··· Given entries ···

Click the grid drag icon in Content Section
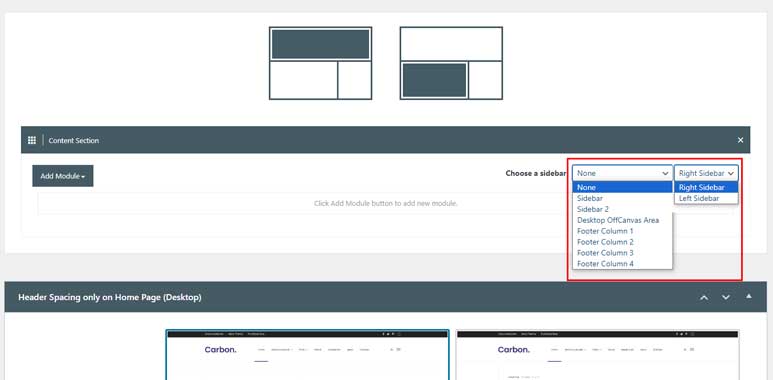This screenshot has height=380, width=773. click(x=32, y=140)
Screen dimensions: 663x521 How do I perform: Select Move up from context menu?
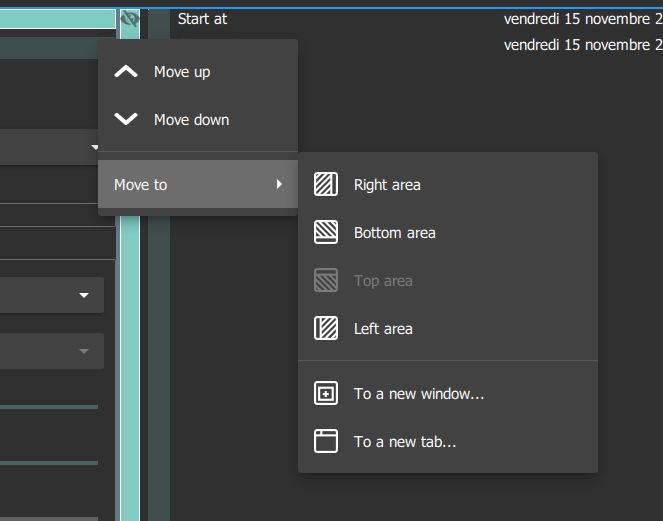182,72
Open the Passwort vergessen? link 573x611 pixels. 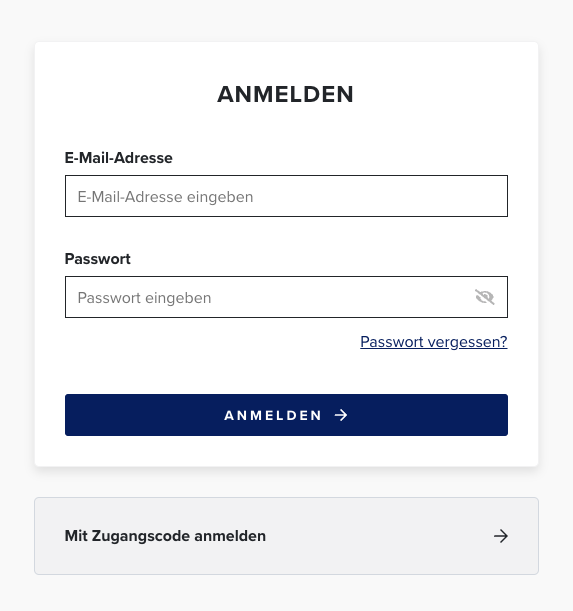[433, 342]
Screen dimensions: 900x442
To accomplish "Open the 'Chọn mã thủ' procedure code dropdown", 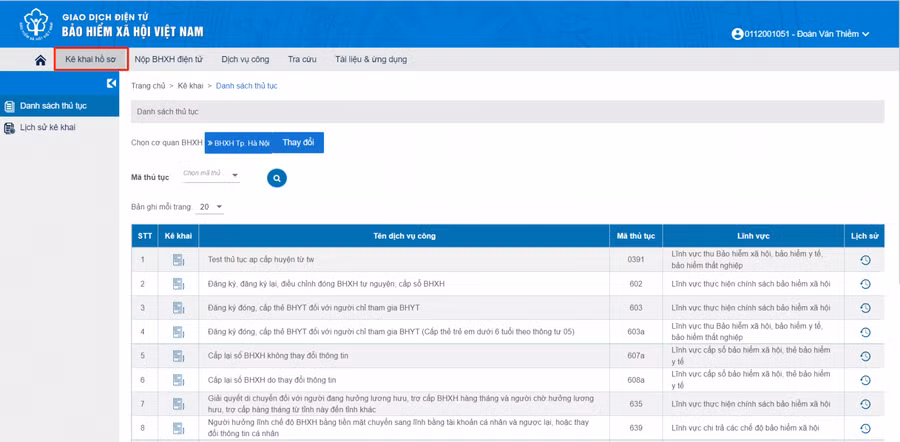I will coord(211,176).
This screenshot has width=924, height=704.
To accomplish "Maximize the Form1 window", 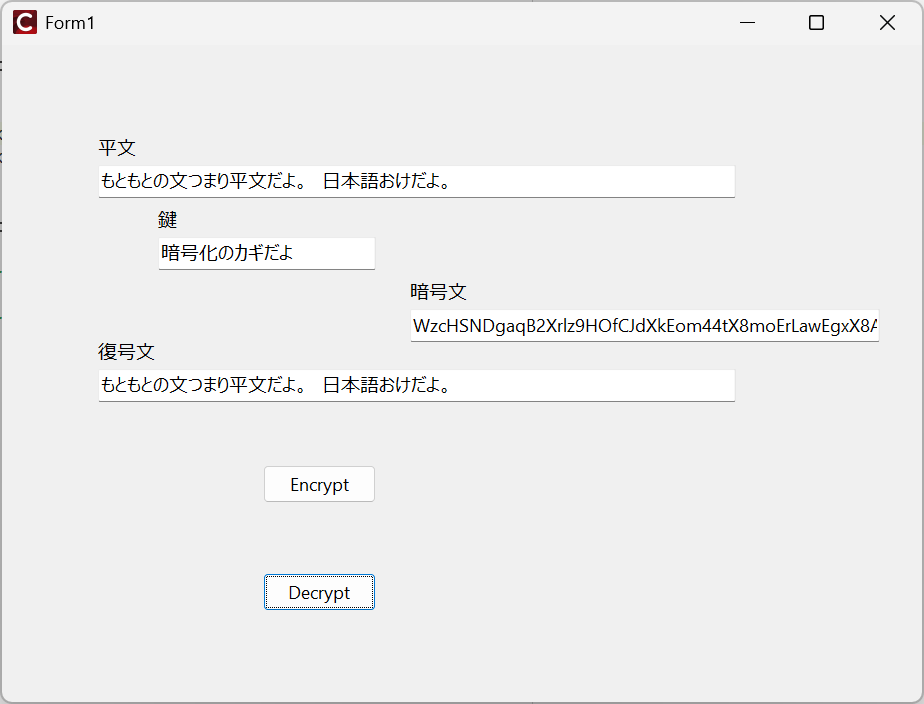I will (x=816, y=22).
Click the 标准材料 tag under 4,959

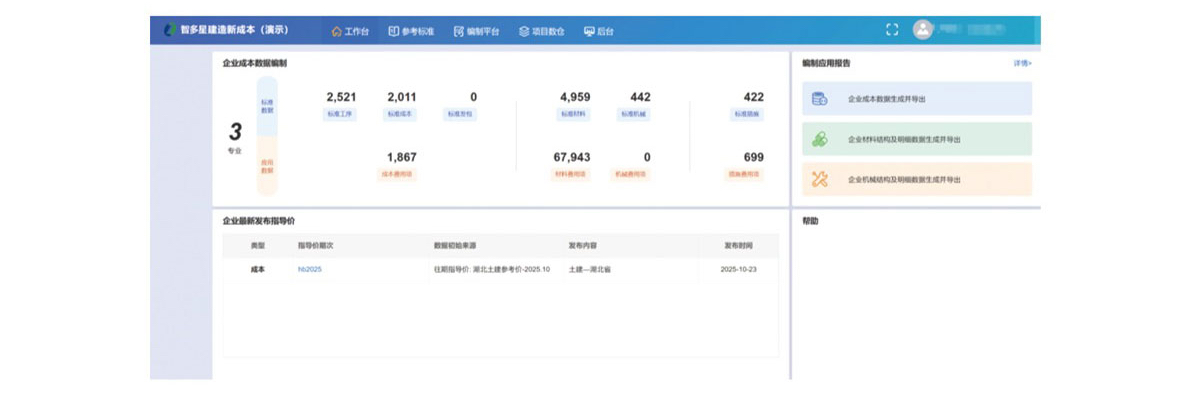click(574, 114)
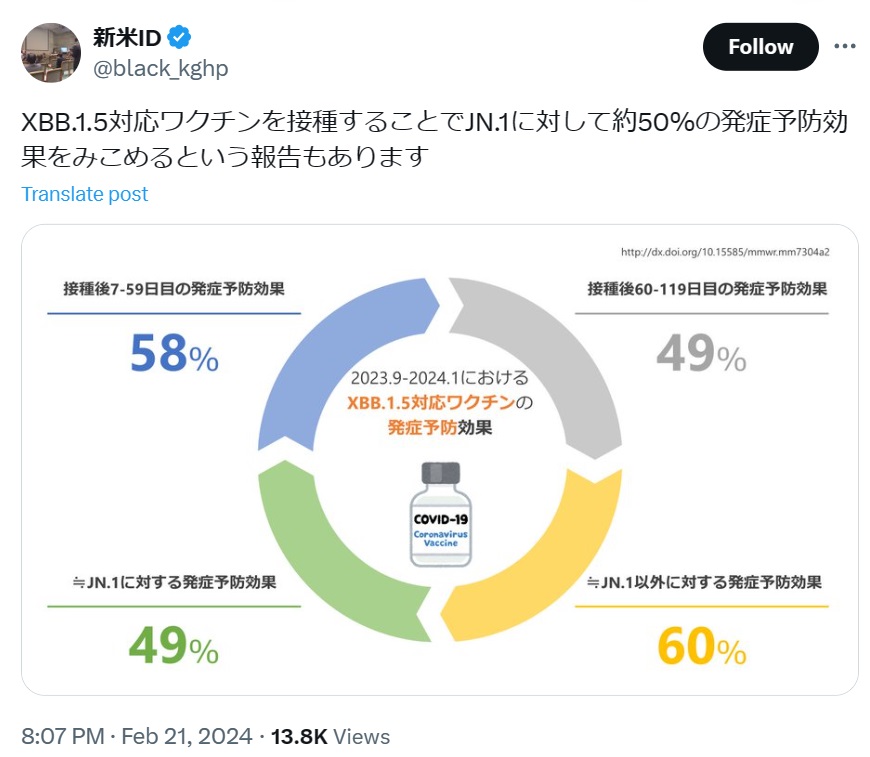Click the yellow 60% figure

click(702, 647)
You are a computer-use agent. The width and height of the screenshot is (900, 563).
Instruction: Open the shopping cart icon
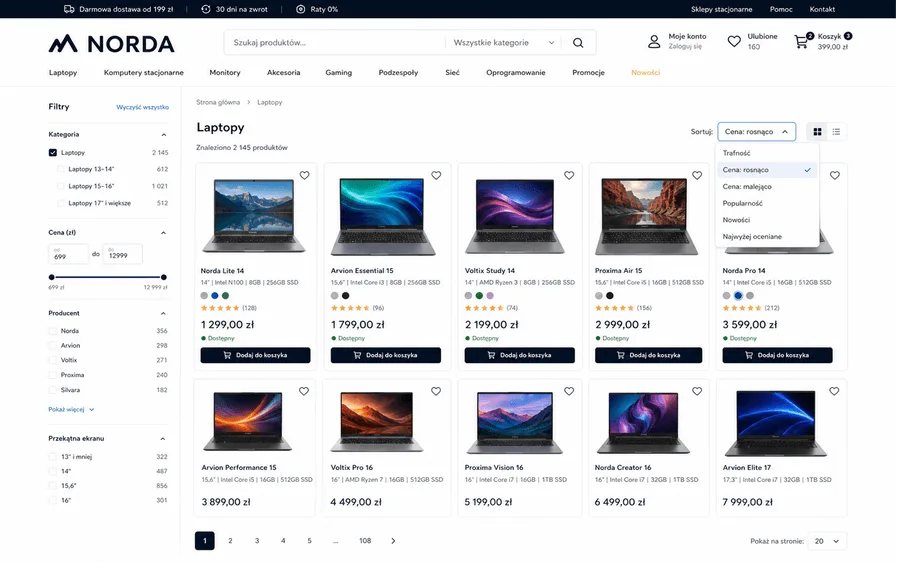801,42
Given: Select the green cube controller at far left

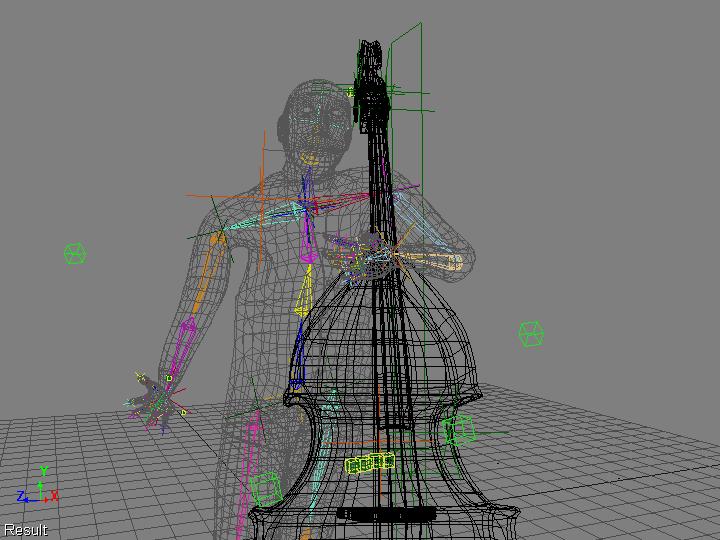Looking at the screenshot, I should coord(75,253).
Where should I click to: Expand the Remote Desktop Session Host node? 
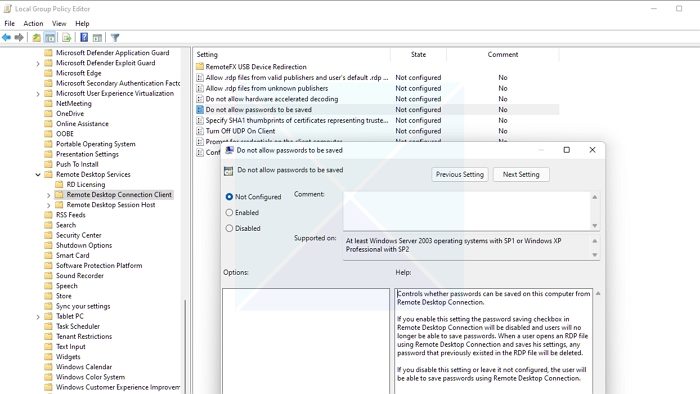tap(49, 205)
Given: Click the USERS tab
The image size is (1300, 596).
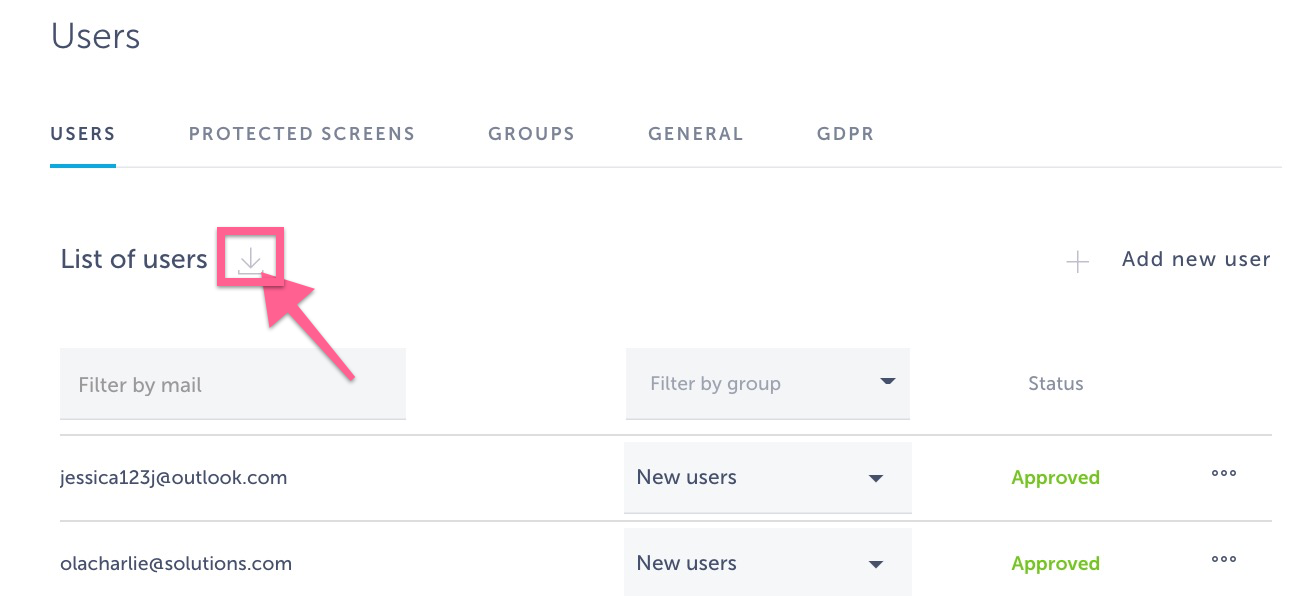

···

Your answer must reproduce exactly the lines from the line with "Where should I" through the end of the material, both ends included, with every picture dropped.

### Answer to this exercise
Where should I click to: Expand the Remote Desktop Session Host node? 
tap(49, 205)
Given: Click the USERS tab
The image size is (1300, 596).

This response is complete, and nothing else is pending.